Baby foods found to be a key cause in child speech defects, teeth distortion and sugar mislabelling
New research by children’s food brand Kiddylicious Little Bistro has revealed three significant areas of concern in the current baby food market that has raised alarm among parents, dentists, nutritionists and speech therapists alike: speech defects, teeth distortion and enamel erosion, and misleading labelling of sugar content in meals.
The research also found that over 11% of UK parents - almost two million parents, have children under five-years-old who suffered from dental issues such as distorted teeth and tooth decay.
71% of parents in the UK were unaware that the use of spouts, typically found in baby food pouches, can have a detrimental effect on their baby’s speech development and teeth formation.
Unsurprisingly, 66% of parents admitted that they would have reconsidered their purchase had they been aware of the teeth defects that baby foods with spouts can cause.
58% of parents were also unaware of the critical importance of the presence of soft chunks, of approximately 8mm for children from around seven months, to encourage chewing, as well as jaw muscle and speech development.
Dr Nigel Carter OBE, Dentist, CEO of the Oral Health Foundation and Chair of Platform for Better Oral Health in Europe comments: “Spouts, which are featured on the packaging of some convenience foods, may cause problems with the correct development of teeth with poor positioning and crowding.
“Prolonged sucking on spouts could lead to the upper jaw failing to grow properly which may cause crowding of the teeth, which could result in a need for braces or orthodontic treatments later on.
“Just like with valved and hard spout drinking bottles, spouted baby foods should be discouraged and we suggest parents encourage their children to start free flow drinking from an early age and to focus on earlier food eating, rather than relying on smooth purees and spouted food products.”

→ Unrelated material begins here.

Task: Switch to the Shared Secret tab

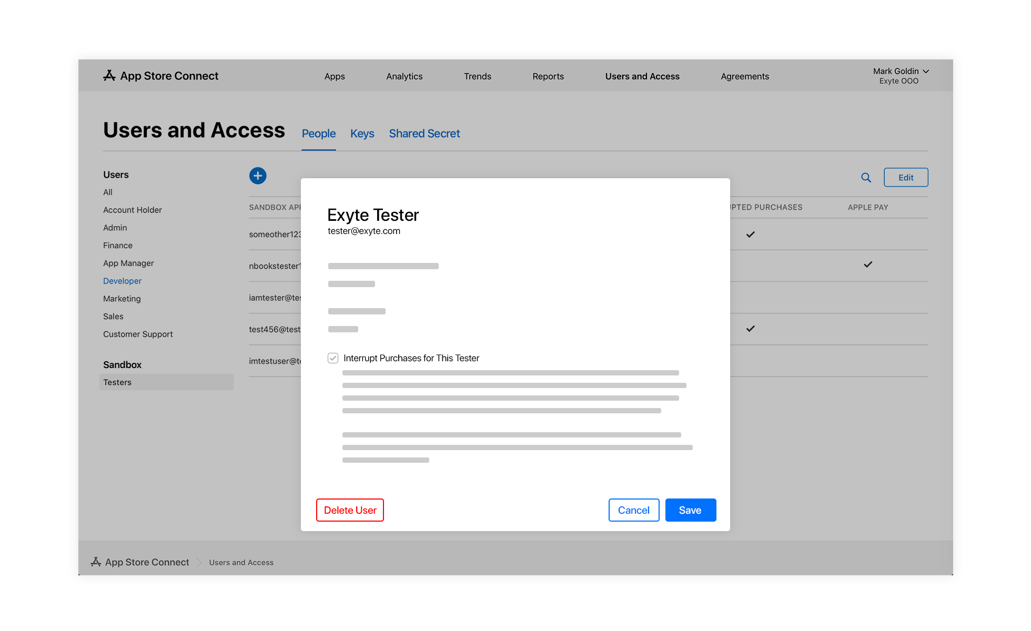Action: coord(423,133)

The research found that a significant reason for parents’ lack of understanding in this area is due to the misleading names of baby foods.
Dr Emma Derbyshire, Public Health Nutritionist and Health Writer, comments:
“It’s essential that we’re feeding our children nutritionally balanced meals filled with good quality protein for muscle development, iron to support brain and cognitive development, and lots of vegetables to develop young taste buds and avoid fussy eaters in the future.

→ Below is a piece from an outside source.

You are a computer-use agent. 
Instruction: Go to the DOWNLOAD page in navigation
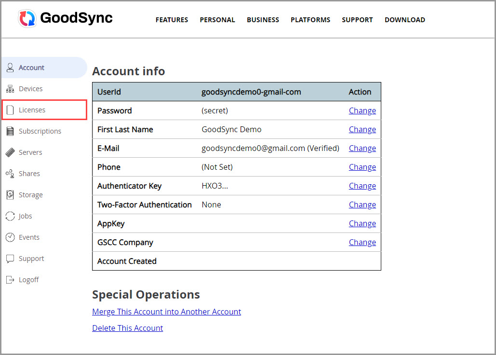(404, 20)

“It goes without saying, but always read the label to check serving sizes and be sure to pay special attention to the sugar or fruit content, which isn’t always clearly labelled. Try to pick foods that are a good source of protein and iron, and try to avoid those that have more trans-fat, saturated fat, cholesterol, sodium and sugars.”

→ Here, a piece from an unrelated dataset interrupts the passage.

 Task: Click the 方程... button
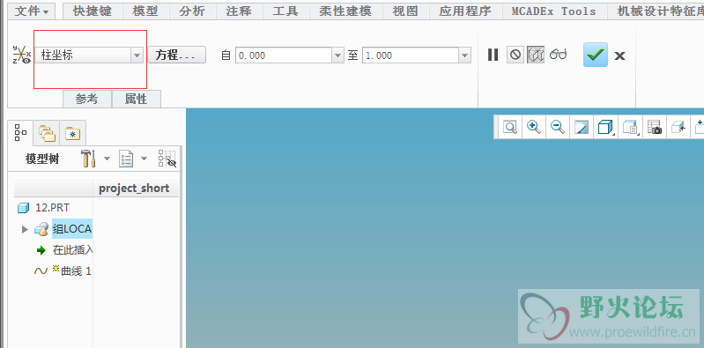click(176, 56)
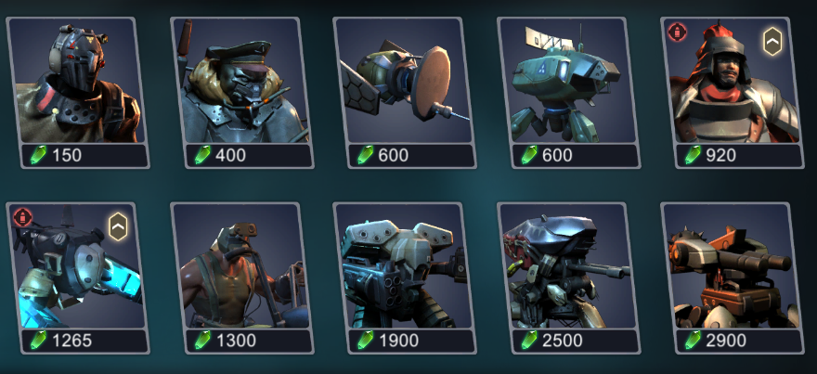The image size is (817, 374).
Task: Click red ammo badge on samurai card
Action: coord(678,32)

The parents questioned in the research demanded more information and support about the food currently on sale for their children, with 75% calling for more information and education as well as baby food manufacturers to be more responsible and honest.
An overhaul of the baby food market was demanded after parents stated that nutrition, along with minimal salt and sugar levels were the two most important factors when choosing baby food.